Brief technology description
In a diesel engine, the fuel is pumped from a storage tank and fed into a small day tank which supplies the daily need for the engine. Diesel power plants may use different oil products, including heavy fuel oil (or “residual fuel oil”) and crude oil. Heavy fuel oil is cheaper than diesel, but more difficult to handle. It has a high viscosity, almost tar-like mass, and needs fuel conditioning (centrifugal separators and filters) and preheating before being injected into the engine.
The temperatures in the engine are very high (1500-2000°C) and therefore a cooling system is required. Water is circulated inside the engine in water jackets and normally cooled in a cooling tower (or by sea water).
The waste heat from the engine and from the exhaust gasses may also be recovered for space heating or industrial processes.
It is also an option, to use the waste heat from diesel exhaust gasses in combined cycle with steam turbine generator. Typically, this is only considered relevant in large-scale power stations (50 MWe or above) with high capacity factors.
Due to relatively high fuel costs, diesel power plants are mainly used in small or medium sized power systems or as peak supply in larger power systems. In small power systems they can also be used in combination (backup) with renewable energy technologies. Several suppliers offer turnkey hybrid power projects in the range from 10 to 300 MW, combining solar PV, wind power, biomass, waste, gas and/or diesel (ref 1).
In an idealised thermodynamic process, a diesel engine would be able to achieve an efficiency of more than 60%.

Instruction 1 :: Rewrite the records starting with the line with "Quelques Vidéos de Nos Chiots (170, 1395)" and going on through the line with "[Share on Facebook] (199, 2146)", changing "Entretien" to "Soins" and leaving everything else the same.

Available records ::
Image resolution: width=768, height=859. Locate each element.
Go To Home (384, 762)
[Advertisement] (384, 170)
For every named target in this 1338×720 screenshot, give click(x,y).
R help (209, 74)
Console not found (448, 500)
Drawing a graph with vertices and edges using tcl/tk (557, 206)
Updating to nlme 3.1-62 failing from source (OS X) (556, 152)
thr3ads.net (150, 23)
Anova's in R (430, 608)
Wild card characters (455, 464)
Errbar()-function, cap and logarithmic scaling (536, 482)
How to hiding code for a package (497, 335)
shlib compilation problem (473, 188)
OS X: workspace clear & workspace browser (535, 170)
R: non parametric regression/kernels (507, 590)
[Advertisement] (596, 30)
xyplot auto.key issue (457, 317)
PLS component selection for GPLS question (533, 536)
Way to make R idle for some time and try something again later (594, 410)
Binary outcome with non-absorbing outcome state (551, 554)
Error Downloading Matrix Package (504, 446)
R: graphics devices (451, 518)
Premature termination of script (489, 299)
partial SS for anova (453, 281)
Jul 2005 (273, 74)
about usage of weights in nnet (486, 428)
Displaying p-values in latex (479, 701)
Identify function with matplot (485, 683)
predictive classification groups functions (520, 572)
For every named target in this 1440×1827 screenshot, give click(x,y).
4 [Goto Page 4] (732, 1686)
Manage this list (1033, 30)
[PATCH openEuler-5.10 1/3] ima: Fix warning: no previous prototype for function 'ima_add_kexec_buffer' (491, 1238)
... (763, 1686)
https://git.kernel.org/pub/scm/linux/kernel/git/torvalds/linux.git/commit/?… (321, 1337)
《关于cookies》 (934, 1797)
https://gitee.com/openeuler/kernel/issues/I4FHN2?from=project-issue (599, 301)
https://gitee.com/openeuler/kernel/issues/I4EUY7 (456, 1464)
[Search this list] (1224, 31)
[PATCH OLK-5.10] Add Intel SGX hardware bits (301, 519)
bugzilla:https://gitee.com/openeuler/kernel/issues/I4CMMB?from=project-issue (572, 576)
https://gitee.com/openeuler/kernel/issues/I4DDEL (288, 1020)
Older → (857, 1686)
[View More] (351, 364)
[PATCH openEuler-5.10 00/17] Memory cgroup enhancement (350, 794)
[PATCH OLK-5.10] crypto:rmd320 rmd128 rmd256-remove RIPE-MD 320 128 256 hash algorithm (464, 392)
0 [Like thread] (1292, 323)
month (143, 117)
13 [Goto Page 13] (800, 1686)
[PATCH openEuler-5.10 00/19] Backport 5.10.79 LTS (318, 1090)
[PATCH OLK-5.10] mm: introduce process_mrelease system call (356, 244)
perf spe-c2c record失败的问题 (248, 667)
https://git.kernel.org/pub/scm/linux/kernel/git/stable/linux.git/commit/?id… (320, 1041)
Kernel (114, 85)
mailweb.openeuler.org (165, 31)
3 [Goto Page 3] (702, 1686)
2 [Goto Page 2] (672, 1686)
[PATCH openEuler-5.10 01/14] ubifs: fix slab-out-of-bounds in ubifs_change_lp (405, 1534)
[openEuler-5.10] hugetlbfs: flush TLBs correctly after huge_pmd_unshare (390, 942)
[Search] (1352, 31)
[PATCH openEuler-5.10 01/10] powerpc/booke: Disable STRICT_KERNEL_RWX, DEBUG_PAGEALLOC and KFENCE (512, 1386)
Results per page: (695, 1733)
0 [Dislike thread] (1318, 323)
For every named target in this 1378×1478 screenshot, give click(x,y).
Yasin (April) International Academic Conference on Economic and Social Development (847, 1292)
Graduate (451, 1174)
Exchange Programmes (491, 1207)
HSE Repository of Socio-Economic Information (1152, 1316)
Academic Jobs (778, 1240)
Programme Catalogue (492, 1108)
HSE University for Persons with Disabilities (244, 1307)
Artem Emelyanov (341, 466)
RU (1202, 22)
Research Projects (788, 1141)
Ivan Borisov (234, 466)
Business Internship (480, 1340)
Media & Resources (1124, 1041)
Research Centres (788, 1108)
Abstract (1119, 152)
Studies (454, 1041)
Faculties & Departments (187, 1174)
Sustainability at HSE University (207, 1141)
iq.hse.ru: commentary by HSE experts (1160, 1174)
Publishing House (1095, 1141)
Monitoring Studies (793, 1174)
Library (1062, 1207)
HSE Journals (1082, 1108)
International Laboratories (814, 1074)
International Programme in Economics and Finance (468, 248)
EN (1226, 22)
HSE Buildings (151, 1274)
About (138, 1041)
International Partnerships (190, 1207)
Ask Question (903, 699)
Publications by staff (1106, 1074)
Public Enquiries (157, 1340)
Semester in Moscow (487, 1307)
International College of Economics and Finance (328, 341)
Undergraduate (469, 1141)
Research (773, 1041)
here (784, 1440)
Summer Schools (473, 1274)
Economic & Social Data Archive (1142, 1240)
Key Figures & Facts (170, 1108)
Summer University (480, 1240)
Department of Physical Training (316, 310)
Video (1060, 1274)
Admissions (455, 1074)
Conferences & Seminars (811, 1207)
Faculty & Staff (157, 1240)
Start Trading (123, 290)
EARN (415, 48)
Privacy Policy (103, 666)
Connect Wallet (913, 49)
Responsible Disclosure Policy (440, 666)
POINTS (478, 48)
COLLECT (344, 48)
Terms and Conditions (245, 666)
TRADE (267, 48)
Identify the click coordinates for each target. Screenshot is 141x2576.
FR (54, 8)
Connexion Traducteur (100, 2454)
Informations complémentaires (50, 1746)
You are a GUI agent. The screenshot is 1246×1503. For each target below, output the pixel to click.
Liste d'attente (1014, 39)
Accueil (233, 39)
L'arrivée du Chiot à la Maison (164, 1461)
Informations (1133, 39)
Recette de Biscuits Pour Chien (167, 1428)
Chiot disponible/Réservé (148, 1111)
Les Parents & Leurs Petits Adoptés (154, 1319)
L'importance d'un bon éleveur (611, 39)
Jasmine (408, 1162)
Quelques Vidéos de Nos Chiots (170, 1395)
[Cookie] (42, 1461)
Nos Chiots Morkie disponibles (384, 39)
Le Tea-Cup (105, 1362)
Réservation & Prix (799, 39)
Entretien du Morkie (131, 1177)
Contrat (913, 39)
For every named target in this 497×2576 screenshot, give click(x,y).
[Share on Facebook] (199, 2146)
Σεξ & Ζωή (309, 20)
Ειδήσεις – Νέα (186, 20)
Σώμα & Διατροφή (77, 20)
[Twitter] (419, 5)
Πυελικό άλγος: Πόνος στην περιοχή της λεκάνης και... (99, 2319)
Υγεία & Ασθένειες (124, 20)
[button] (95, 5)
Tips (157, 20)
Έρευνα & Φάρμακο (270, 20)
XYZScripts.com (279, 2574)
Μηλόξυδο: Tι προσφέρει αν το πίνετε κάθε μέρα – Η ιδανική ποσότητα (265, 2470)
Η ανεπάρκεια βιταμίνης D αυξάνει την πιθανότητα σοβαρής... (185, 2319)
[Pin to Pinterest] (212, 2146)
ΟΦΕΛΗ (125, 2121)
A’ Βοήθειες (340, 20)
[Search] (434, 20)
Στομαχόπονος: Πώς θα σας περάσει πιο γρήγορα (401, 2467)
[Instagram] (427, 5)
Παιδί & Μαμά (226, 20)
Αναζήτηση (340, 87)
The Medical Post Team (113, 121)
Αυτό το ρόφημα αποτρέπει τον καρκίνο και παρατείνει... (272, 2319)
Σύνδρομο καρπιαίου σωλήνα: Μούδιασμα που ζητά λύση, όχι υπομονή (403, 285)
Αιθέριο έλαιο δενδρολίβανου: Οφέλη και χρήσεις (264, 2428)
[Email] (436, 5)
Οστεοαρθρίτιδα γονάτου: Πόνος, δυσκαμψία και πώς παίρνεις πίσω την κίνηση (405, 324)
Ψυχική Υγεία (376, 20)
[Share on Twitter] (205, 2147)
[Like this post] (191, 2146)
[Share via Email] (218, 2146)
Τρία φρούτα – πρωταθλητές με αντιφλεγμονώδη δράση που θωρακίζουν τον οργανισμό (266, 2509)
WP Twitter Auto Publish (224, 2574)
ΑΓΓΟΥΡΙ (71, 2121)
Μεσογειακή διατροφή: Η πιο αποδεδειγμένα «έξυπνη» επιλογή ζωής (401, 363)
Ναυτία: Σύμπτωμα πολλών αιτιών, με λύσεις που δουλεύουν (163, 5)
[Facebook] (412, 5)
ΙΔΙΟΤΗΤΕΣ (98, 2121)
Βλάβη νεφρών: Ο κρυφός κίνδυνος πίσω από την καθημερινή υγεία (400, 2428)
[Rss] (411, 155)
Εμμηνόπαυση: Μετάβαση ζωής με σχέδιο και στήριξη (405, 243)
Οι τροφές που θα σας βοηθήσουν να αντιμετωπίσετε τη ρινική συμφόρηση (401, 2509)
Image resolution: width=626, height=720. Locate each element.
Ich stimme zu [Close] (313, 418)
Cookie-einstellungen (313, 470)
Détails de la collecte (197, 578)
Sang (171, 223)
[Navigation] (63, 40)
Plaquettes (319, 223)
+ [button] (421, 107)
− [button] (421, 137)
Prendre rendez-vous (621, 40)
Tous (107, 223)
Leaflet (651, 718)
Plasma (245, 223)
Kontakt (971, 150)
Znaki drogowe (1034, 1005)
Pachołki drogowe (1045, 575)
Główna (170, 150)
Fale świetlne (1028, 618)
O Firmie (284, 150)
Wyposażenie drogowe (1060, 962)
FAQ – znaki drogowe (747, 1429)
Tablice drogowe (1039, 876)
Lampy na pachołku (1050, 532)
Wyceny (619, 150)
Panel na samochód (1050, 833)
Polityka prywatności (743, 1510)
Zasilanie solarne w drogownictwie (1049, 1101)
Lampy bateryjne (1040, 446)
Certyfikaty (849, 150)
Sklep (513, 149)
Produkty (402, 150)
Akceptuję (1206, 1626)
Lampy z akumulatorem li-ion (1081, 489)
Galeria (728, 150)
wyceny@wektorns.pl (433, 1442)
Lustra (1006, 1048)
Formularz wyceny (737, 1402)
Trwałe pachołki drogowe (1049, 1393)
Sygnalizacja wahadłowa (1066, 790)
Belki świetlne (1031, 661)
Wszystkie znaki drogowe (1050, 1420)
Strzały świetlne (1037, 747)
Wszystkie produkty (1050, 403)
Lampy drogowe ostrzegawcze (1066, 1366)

Instruction 2 :: According to the diesel engine description, how hot does it get inside the engine?

Correct output 1 ::
Quelques Vidéos de Nos Chiots (170, 1395)
[Cookie] (42, 1461)
Nos Chiots Morkie disponibles (384, 39)
Le Tea-Cup (105, 1362)
Réservation & Prix (799, 39)
Soins du Morkie (131, 1177)
Contrat (913, 39)
For every named target in this 497×2576 screenshot, give click(x,y).
[Share on Facebook] (199, 2146)

Correct output 2 :: 1500-2000°C